The alteration I would suggest to this idea is making the 'cost' a 'penalty' instead. So instead of having exponentially increasing costs to adopt social policies, you'd have exponentially increasing penalties for running those social policies.
it may lead to strange effect of big empire having a bunch of policies but not be able to run them. i think both penalties has to be brought in: for buying and for maintaining. i have implied this but forget to write.

IIRC, social policies currently do not have penalties (not sure if this is correct, I think I saw it in General Discussions). Introducing penalties and then making them exponentially greater for empires with a large number of cities would maybe be a better way of doing things, because it doesn't just inhibit adoption, but inhibits the entire usage of the policy.
usage is free now and all policy costs are equal. cost depends only on number of cities and policies already adopted: next policy cost = baseCost*F(numCities, numPolicies). F is exponential. Pretty lame gamedesign imo, as big empires practically can not use lategame policies such as Order and Autocracy that would fit them.
What i propose is to change policy cost value to F(numCities,policyCost), and introduce policy maintenance M=Summ(H(policyMaintenance, numCities)), where H is also exponential. So big empires still could buy and use many cheap policies, and maybe a few of average-priced. plus 1-2 high-priced, accquired by great philosophers.
 
So your idea is more to allow larger empires to use more social policies than to prevent them from doing so. I had thought that the opposite was the case...
 
I very much agree on the way you'd make science beakers collected,
I myself had the same changes in my head yesterday :)

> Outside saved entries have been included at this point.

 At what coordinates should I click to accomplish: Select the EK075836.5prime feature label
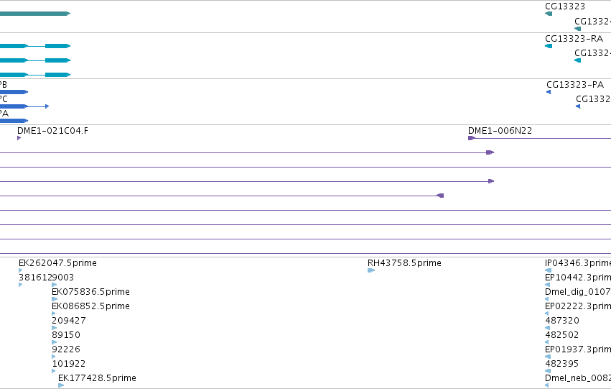90,292
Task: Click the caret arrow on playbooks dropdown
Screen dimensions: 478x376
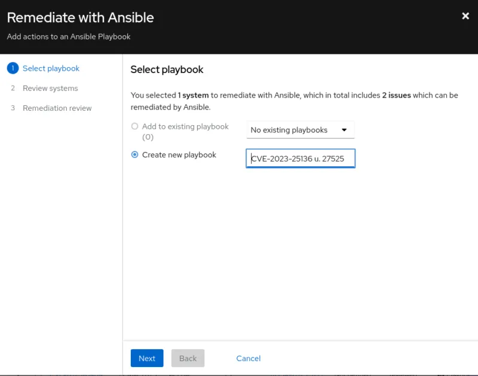Action: (344, 130)
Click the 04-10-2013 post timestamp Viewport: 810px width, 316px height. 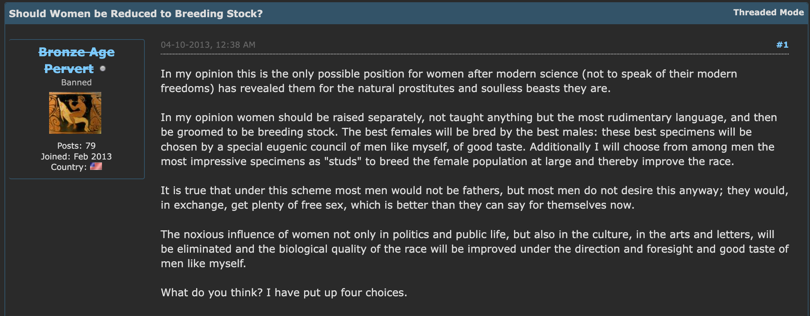pyautogui.click(x=208, y=45)
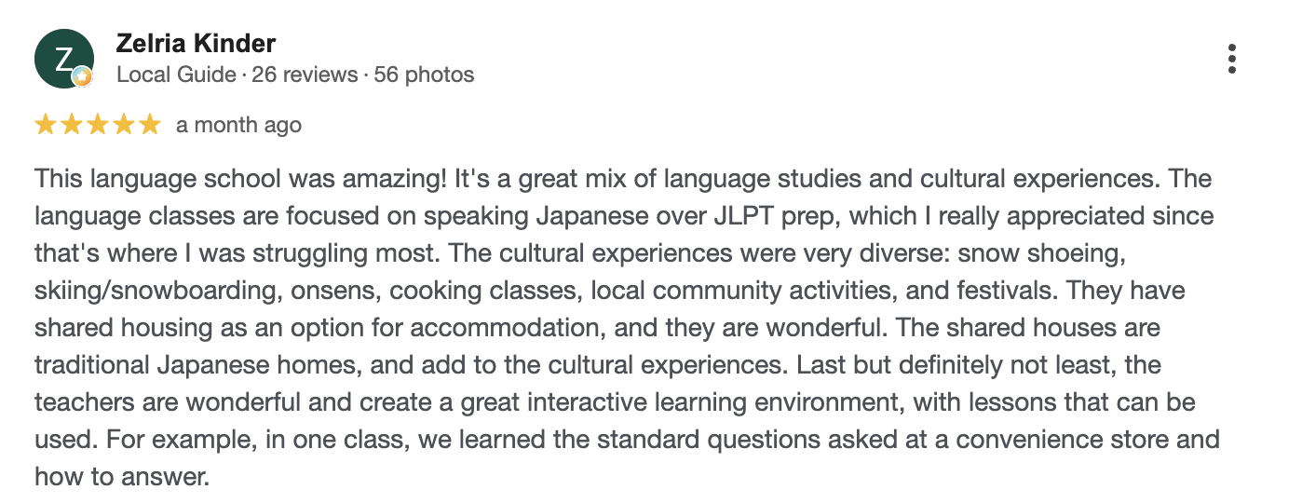This screenshot has height=503, width=1302.
Task: Click 'skiing/snowboarding' in the review text
Action: coord(156,291)
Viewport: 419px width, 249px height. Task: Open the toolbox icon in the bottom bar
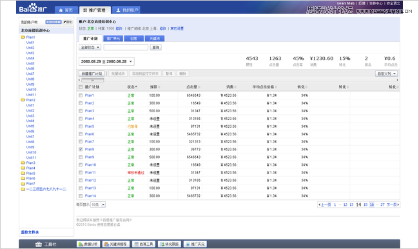point(39,244)
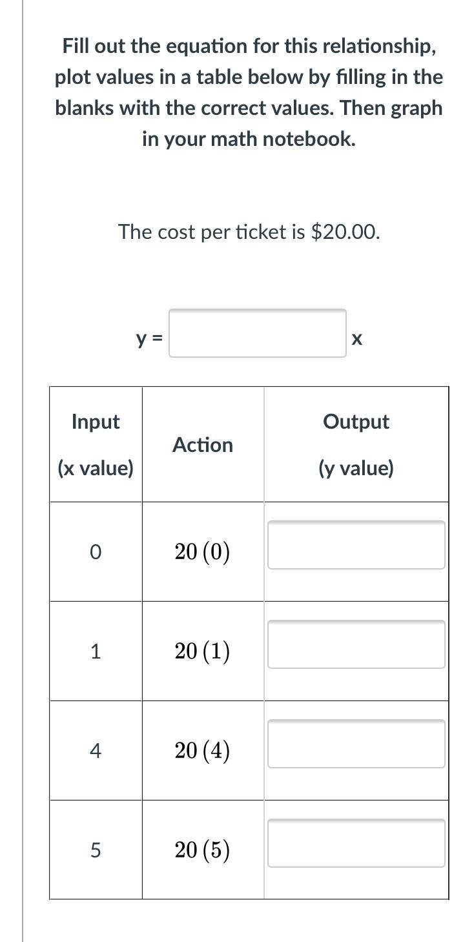Screen dimensions: 463x942
Task: Click the Action column header
Action: pos(203,445)
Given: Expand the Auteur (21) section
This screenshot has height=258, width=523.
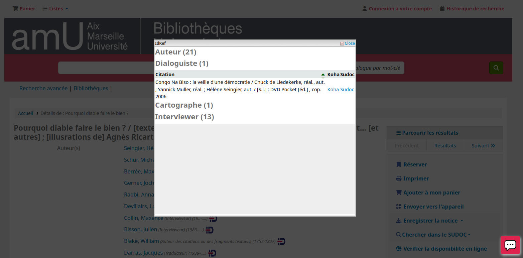Looking at the screenshot, I should [175, 52].
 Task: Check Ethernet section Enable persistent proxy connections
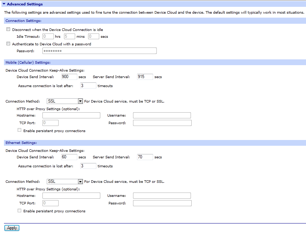point(19,211)
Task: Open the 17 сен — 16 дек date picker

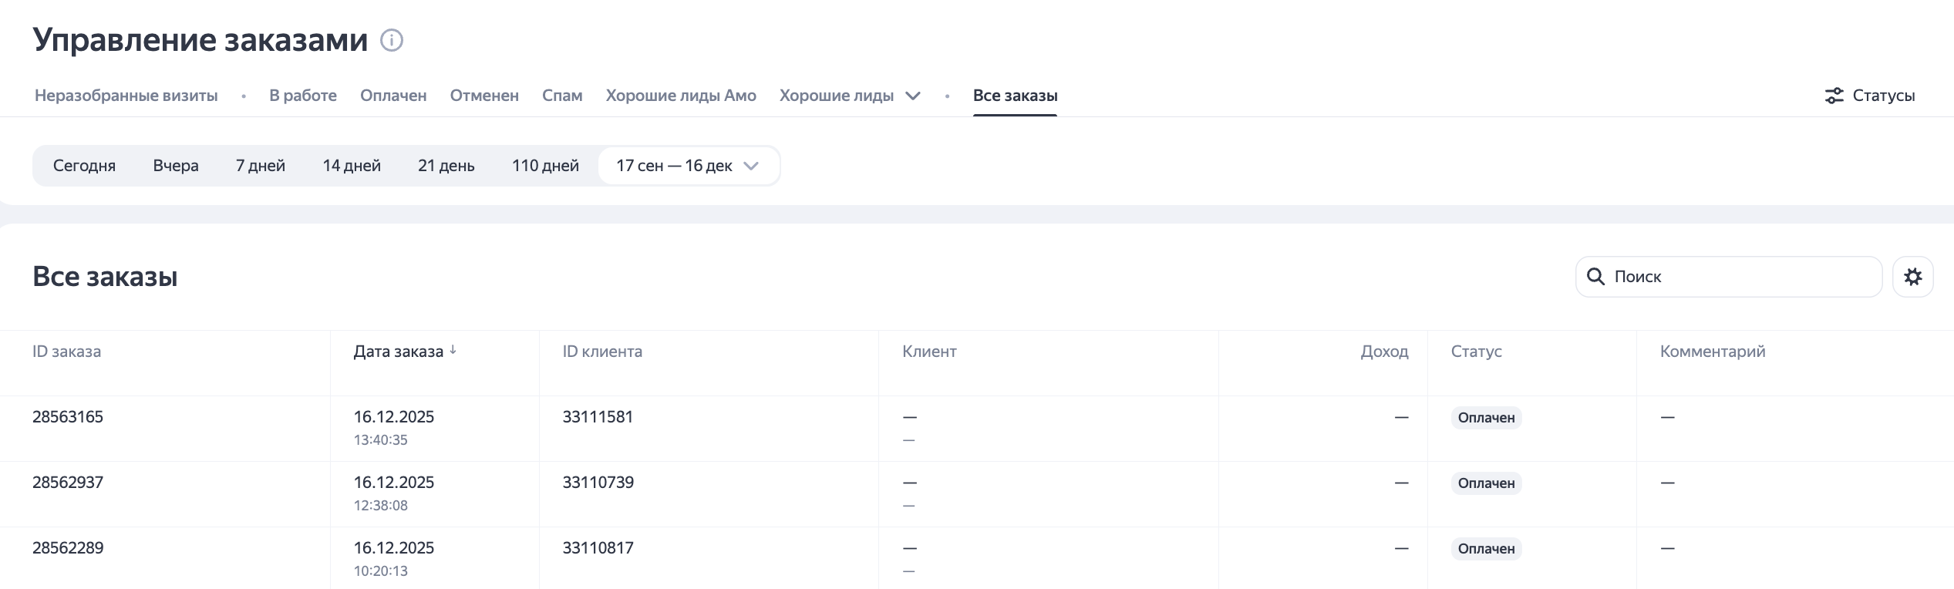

the other stuff also seems to be interesting...
 
So your idea is more to allow larger empires to use more social policies than to prevent them from doing so. I had thought that the opposite was the case...
its weird that big military empire can not use autocracy. so the new civic system will allow it to do it. but hold it away from science/gold boosting policies.

the main idea though is to make small empires more powerful in science [and gold].
 
Ah, I see. Why not just apply exponential penalties to the science related policies then, and hold back on the others?
 
Ah, I see. Why not just apply exponential penalties to the science related policies then, and hold back on the others?
with current system this will not work anyways, as small empire can get all those science policies and then to go conquering. and big empire can get almost no policies.
i just want to combine the new policy system with improving small empires (and also hampering ICS). so one game mechanics change (two with adding building's specialist slots number be dependent on population size) and a few of xml tweaks will kill all those rabbits.